Il faut aussi s’attendre à des mesures de rétorsion de Pékin. « Cette enquête antisubventions est purement protectionniste, a déclaré le porte-parole du ministère chinois des Affaires étrangères, Lin Jian. La Chine prendra toutes les mesures nécessaires pour défendre nos droits et intérêts légitimes ». La Chine pourrait augmenter les droits de douane sur les importations de produits européenne dans l’agriculture, l’aviation et bien sûr l’automobile. Pékin a déjà annoncé en janvier une enquête visant les eaux-de-vie de vin importées de l’Union européenne (dont le Cognac), le vin, les produits laitiers, le porc et les voitures de grosses cylindrées.

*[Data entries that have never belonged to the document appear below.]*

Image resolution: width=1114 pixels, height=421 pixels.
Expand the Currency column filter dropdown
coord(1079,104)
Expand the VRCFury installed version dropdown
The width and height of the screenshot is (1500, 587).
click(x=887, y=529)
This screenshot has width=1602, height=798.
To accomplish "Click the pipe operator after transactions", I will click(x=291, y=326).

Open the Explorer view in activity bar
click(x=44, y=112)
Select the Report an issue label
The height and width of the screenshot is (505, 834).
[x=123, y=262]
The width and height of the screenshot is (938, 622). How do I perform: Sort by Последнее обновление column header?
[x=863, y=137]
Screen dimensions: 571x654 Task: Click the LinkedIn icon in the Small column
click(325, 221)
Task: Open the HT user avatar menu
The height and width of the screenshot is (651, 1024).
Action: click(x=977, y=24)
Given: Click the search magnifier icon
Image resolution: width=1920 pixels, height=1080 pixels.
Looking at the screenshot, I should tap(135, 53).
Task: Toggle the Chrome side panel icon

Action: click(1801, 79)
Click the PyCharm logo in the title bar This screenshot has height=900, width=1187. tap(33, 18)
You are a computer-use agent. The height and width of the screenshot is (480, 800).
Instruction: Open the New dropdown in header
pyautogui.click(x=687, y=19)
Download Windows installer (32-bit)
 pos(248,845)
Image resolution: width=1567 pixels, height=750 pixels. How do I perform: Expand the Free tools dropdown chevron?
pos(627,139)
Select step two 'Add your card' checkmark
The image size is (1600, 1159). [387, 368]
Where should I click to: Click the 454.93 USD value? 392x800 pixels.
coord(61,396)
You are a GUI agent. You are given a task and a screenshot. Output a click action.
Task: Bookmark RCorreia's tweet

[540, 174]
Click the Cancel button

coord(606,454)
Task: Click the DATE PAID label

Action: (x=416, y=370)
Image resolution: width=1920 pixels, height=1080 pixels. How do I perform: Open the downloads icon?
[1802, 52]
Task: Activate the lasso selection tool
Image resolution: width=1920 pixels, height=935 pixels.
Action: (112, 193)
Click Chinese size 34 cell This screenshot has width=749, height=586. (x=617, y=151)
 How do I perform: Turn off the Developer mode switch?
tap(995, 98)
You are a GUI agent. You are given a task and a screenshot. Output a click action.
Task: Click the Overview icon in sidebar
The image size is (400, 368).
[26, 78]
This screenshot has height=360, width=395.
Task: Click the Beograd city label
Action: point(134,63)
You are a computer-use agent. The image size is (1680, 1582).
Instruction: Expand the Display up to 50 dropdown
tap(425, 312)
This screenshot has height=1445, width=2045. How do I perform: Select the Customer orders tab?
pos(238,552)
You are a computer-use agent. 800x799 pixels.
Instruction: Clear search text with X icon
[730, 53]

Voilà pourquoi l’Allemagne a tenté avec l’aide de la Suède et de la Hongrie d’éviter une hausse des taux de douane que souhaitait en revanche la France et l’Espagne. Les constructeurs allemands de voitures de haut de gamme sont directement menacés, mais en fait pas seulement. Il pourrait aussi y avoir un traitement défavorable à l’égard de l’ensemble des constructeurs européens extrêmement dépendants des batteries chinoises pour leurs véhicules électriques. La Chine domine totalement la fabrication des batteries lithium-ion, l’élément le plus important d’un véhicule électrique, et également le raffinage des matières premières indispensables à leur production. Les deux leaders mondiaux de la production de batteries sont les groupes chinois BYD et CATL.